CORTLANDT, N.Y. – Cortlandt's Camp Smith is home to a week of training exercises by the New York Guard this week. More than 300 members of the all-volunteer state defense force are conducting their annual training in emergency disaster response, tactical command, search and rescue, chemical decontamination, chainsaw excavation, and response to biological or radioactive dirty-bomb attacks.
The New York Guard, one of 26 such forces in the country, is a state-only defense force separate from the New York National Guard. The volunteers of the New York Guard are under the control of the governor and are not subject to federal call-up. They are not paid during their monthly weekend training exercises or their annual weeklong training, but they are paid when they are activated, such as during storm emergencies or after the terrorist attacks of Sept. 11, 2001.

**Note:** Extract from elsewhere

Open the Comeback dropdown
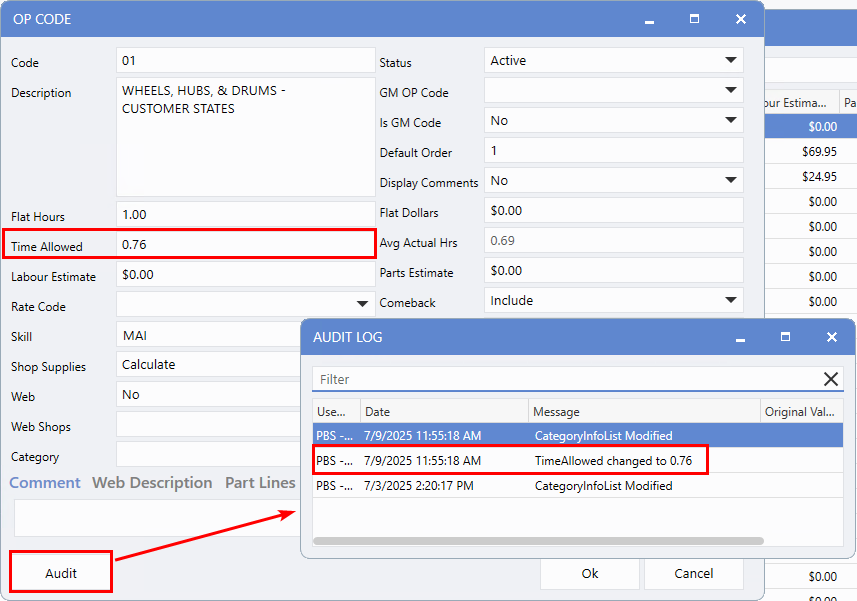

This week, the training exercises have to be meticulously scheduled, said Maj. Gen. Fergal Foley, commander of the Guard. Foley is respectfully referred to as "the boss" by his soldiers.
"Everything has to be perfectly in place, because time is so precious," Foley said. Most of the volunteers take the week off from their regular jobs.
"It’s for the soldiers," said Maj. Douglas Creamer, an engineer working to upgrade structures at Camp Smith. "The better facilities they have to train, the less likely they are to get killed."
Camp Smith, on Bear Mountain Bridge Road in Cortlandt, is used for training by a number of state and federal agencies, including the New York State Police and the U.S. Military Academy at West Point. Members of the New York Guard help maintain the training grounds at Camp Smith.
The New York Guard volunteers include veterans of the armed forces and civilians. Because the force is not subject to federal call-up, it can accept volunteers who are older than federal guidelines allow or who might be excluded from the National Guard for medical reasons.
Bill Spadafora, a helicopter paramedic who flies with the New York State Police out of Newburgh, said the New York Guard provides resources in the form of manpower. Thursday, Spadafora and other state troopers conducted a search and rescue training class with the volunteers of the Guard.
"There are a large number of people available," Spadafora said. For example, New York Guard soldiers could conduct ground search in conjunction with state police aerial assistance in a search and rescue operation.
In addition to search and rescue training, chainsaw training was also conducted, in the event that large numbers of trees are downed during serious storms. The Guard's elite unit, the so-called CERF-P team, is also training. This team is a quick-reaction task force that deploys into chemical, biological or radiological attacks, according to the New York Guard website. The training is focused on decontaminating and treating victims of these specialized types of incidents.
Despite the training, neighbors should not hear major disruptions.
"Very seldom will the neighbors realize there's something going on," Foley said.